■ Exercise brief: Print every record below exactly, minus the pictures.

■ Source data:
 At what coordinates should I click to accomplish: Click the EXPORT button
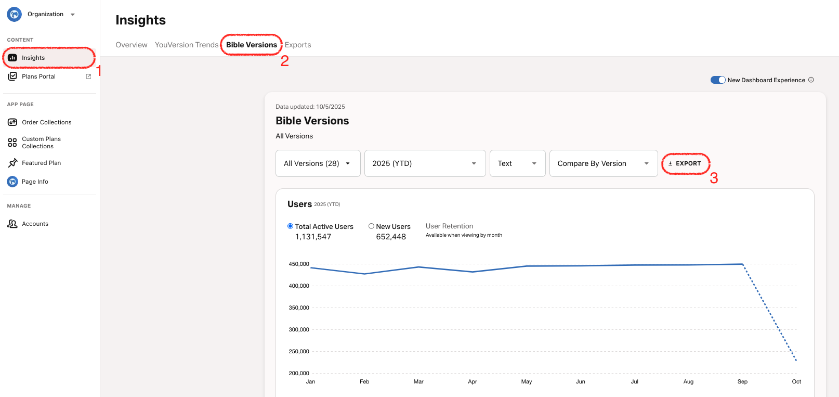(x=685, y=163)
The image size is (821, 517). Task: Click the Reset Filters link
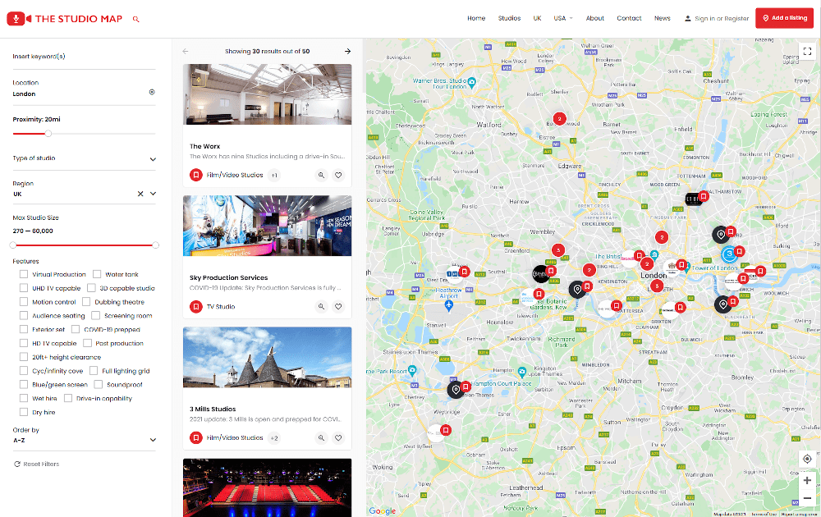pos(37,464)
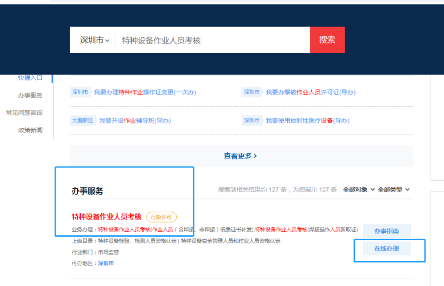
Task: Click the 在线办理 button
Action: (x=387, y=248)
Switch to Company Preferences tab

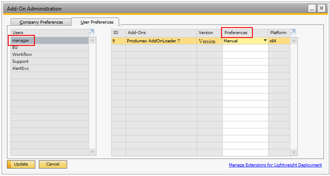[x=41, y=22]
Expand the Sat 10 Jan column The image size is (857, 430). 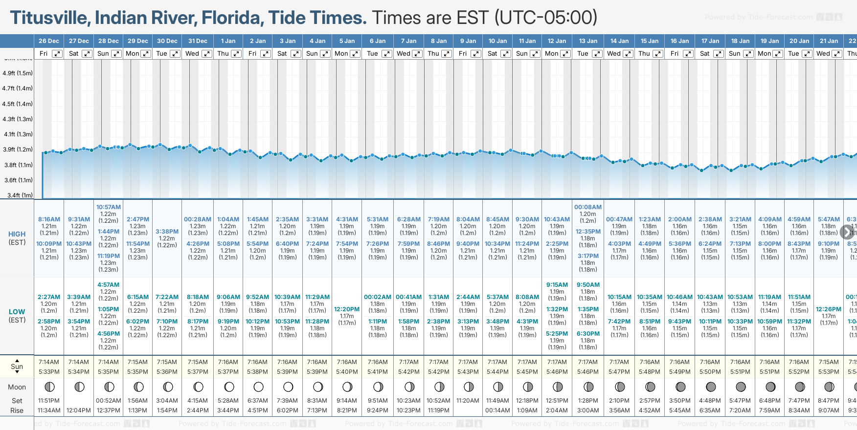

■ Task answer:
 At what coordinates should I click to accomplish: Click the EXPORT button
(x=685, y=163)
The image size is (821, 517). Task: Click the Reset Filters link
pos(37,464)
Task: Click the 在线办理 button
Action: (x=387, y=248)
Switch to Company Preferences tab

[x=41, y=22]
Expand the Sat 10 Jan column The image size is (857, 430). 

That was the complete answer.